Alkalisation, caused by furosemide, glibenclamide or 9-anthroic acid, resulted either in reduction (glibenclamide, 9-anthoric acid) or in loss (furosemide) of the longitudinal orientation of MT as well as in their partial disintegration. In furosemide-treated follicles (strong alkalisation, no clear effect on Vmem), disintegration of MT was most prominent compared to follicles treated with glibenclamide (strong alkalisation, slight hyperpolarisation) or with 9-anthoric acid (slight alkalisation, no clear effect on Vmem). Strong alkalisation combined with no clear effect on Vmem (furosemide) resulted in spherical FC, presumably due to weakend cell-cell contacts, which was particularly visible in αTub84B-GFP. This phenomenon was less pronounced with glibenclamide, presumably due to a stabilising effect of hyperpolarisation. Slight alkalisation combined with strong hyperpolarisation (verapamil) preserved the longitudinal orientation, while the MT-bundles appeared to be thicker (Figs. 9 and 10).

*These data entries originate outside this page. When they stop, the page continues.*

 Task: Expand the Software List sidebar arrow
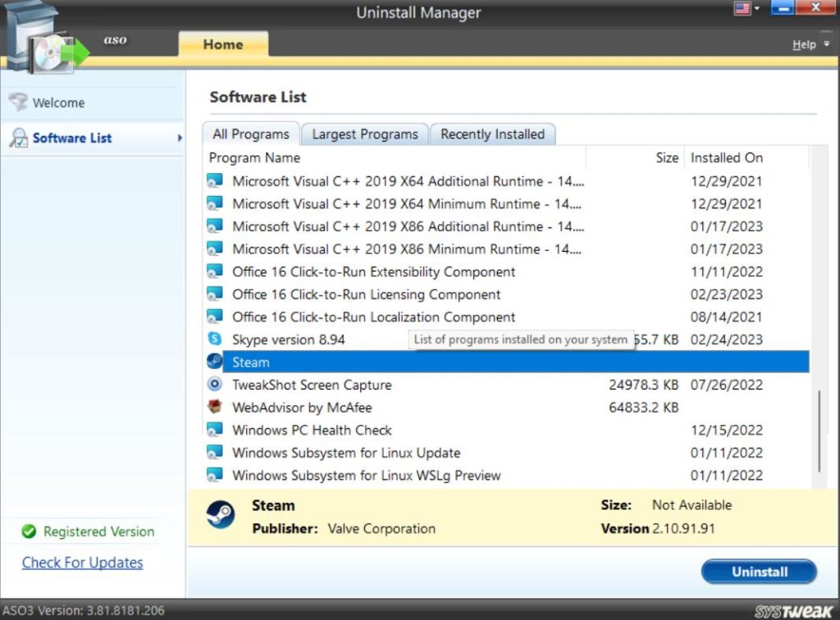point(180,138)
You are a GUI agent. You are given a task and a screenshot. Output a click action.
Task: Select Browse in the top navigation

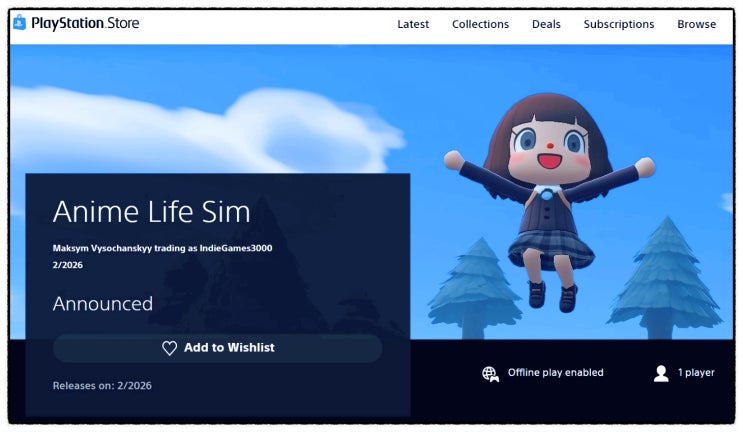(696, 24)
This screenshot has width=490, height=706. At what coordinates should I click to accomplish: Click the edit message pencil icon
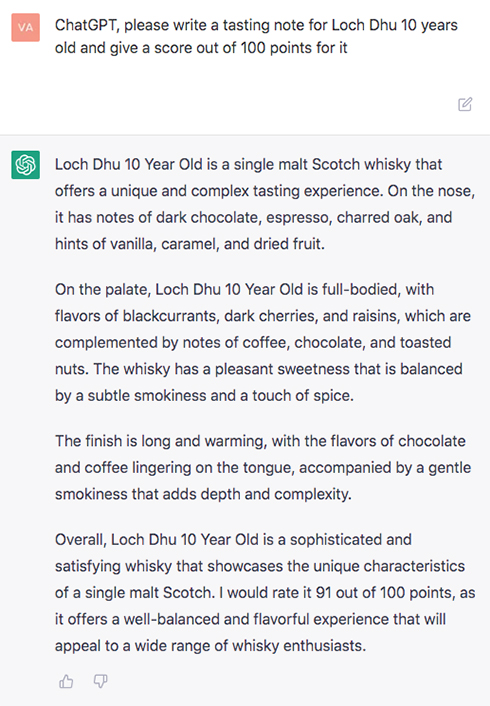point(465,104)
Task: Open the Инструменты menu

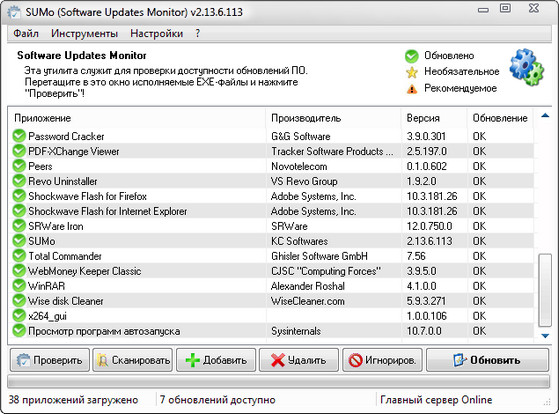Action: 84,34
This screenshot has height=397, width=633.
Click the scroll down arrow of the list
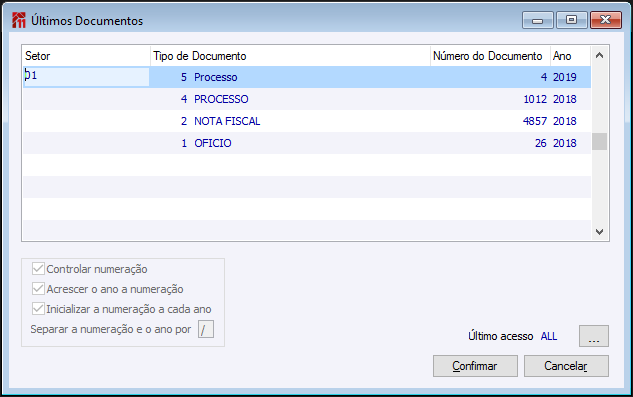pos(599,232)
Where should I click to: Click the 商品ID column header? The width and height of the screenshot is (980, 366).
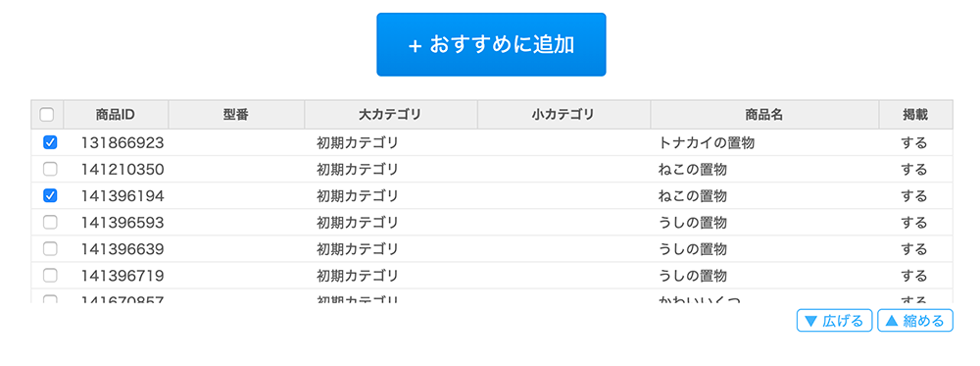point(116,115)
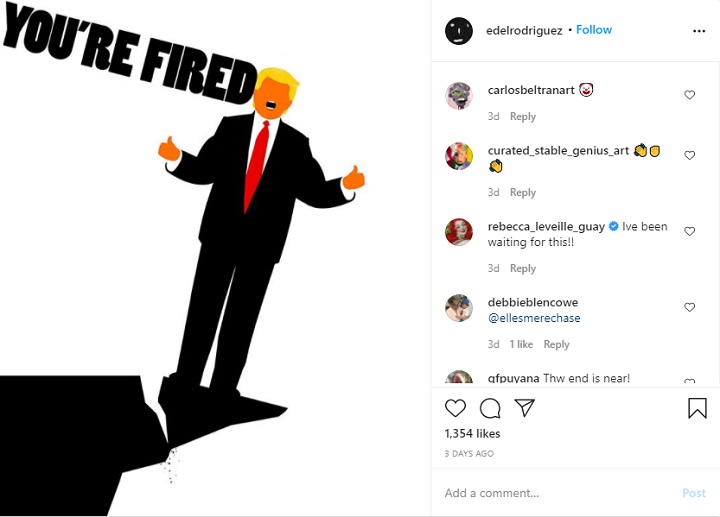Open edelrodriguez username link
720x517 pixels.
point(525,30)
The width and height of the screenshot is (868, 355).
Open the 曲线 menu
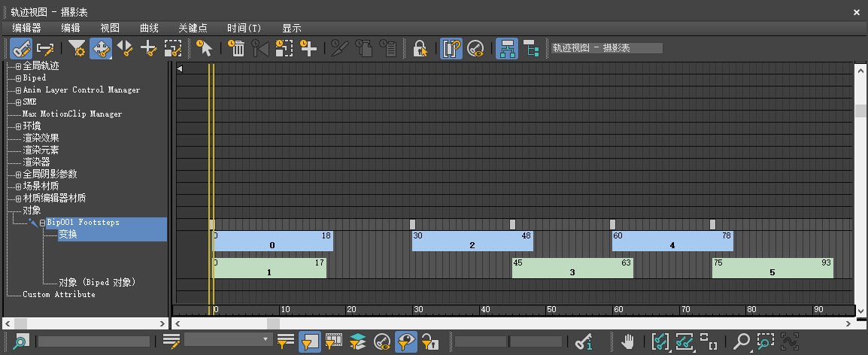149,28
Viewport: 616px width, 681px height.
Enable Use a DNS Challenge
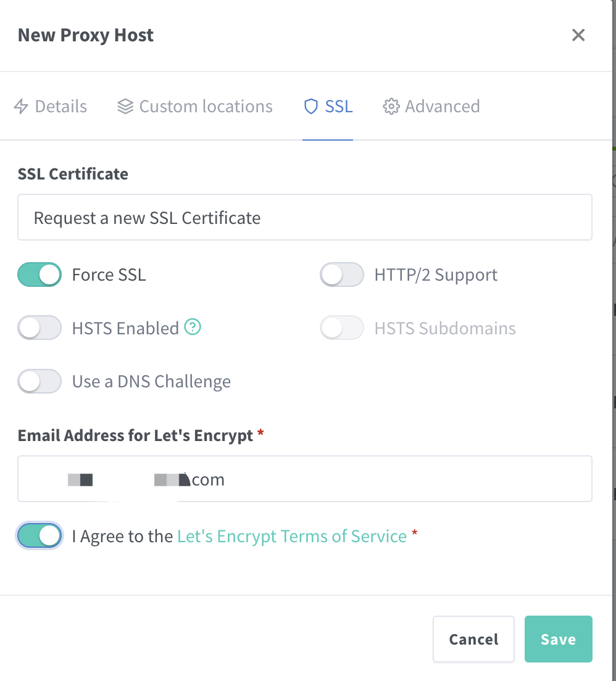(40, 381)
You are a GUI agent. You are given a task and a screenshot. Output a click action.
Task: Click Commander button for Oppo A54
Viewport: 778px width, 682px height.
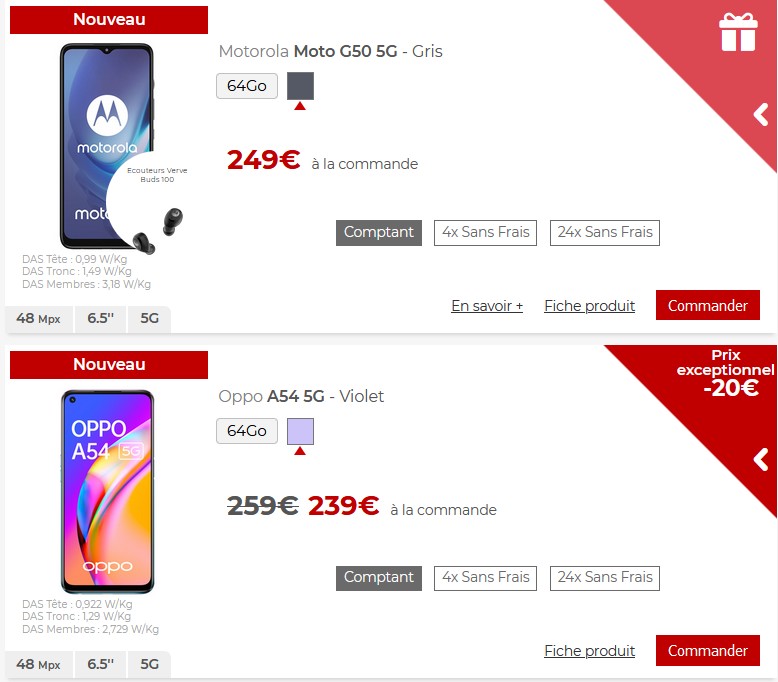point(708,650)

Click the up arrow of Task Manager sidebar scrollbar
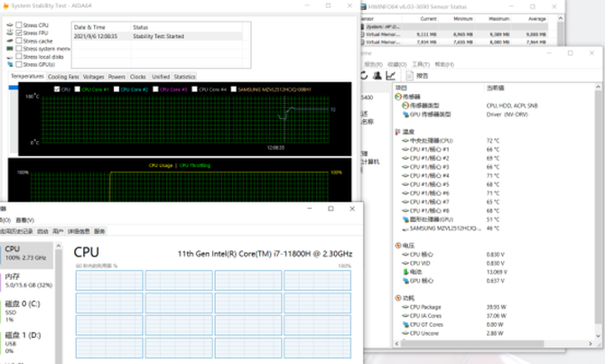tap(59, 246)
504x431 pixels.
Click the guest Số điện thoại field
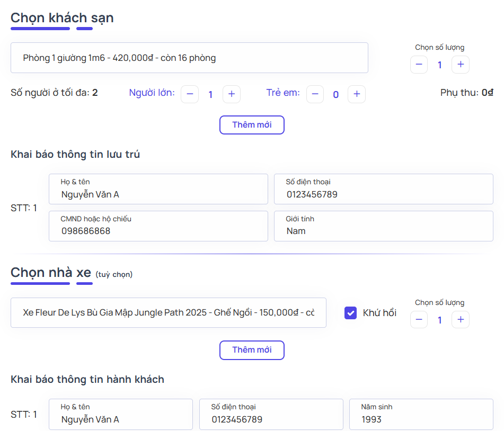pos(383,189)
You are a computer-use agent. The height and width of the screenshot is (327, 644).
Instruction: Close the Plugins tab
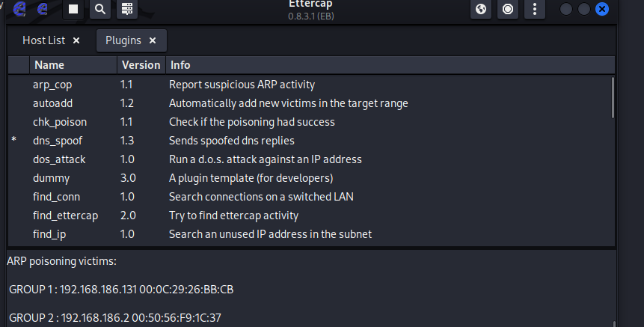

In addition, furosemide, glibenclamide or 9-anthroic acid led to an enhanced angle of the a-p pHi-gradient and to a reduced angle of the a-p Vmem-gradient (cf. Figure 2). This means that the cFC became more alkaline compared to the mbFC, while the area of relatively hyperpolarised FC became enlarged. The altered pHi-gradient resulted in loss of the longitudinal MT-alignment in the mbFC and cFC. Verapamil also led to an enhanced angle of the a-p pHi-gradient and to a reduced angle of the a-p Vmem-gradient (cf. Figure 2). But the effect of verapamil on pHi in general as well as on its gradients was small, so that it had no impact on MT-organisation. In addition, the strong hyperpolarising effect of verapamil and the reduced Vmem-gradients both preserved the longitudinal alignment of MT (Figs. 9 and 10).
Acidification in the whole FCE as well as reduced angles of both pHi-gradients combined with no clear effects on Vmem caused by amiloride and bafilomycin (cf. Figure 2) did not alter the MT-organisation (not shown).
Therefore, we conclude that hyperpolarisation as well as acidification exerted stabilising effects on the longitudinal orientation of MT-bundles. Strong alkalisation resulted in loss of this MT-arrangement and in partial disintegration of MT. These effects were reduced when alkalisation was combined with hyperpolarisation, which preserved the longitudinal orientation of MT-bundles (Figs. 9 and 10).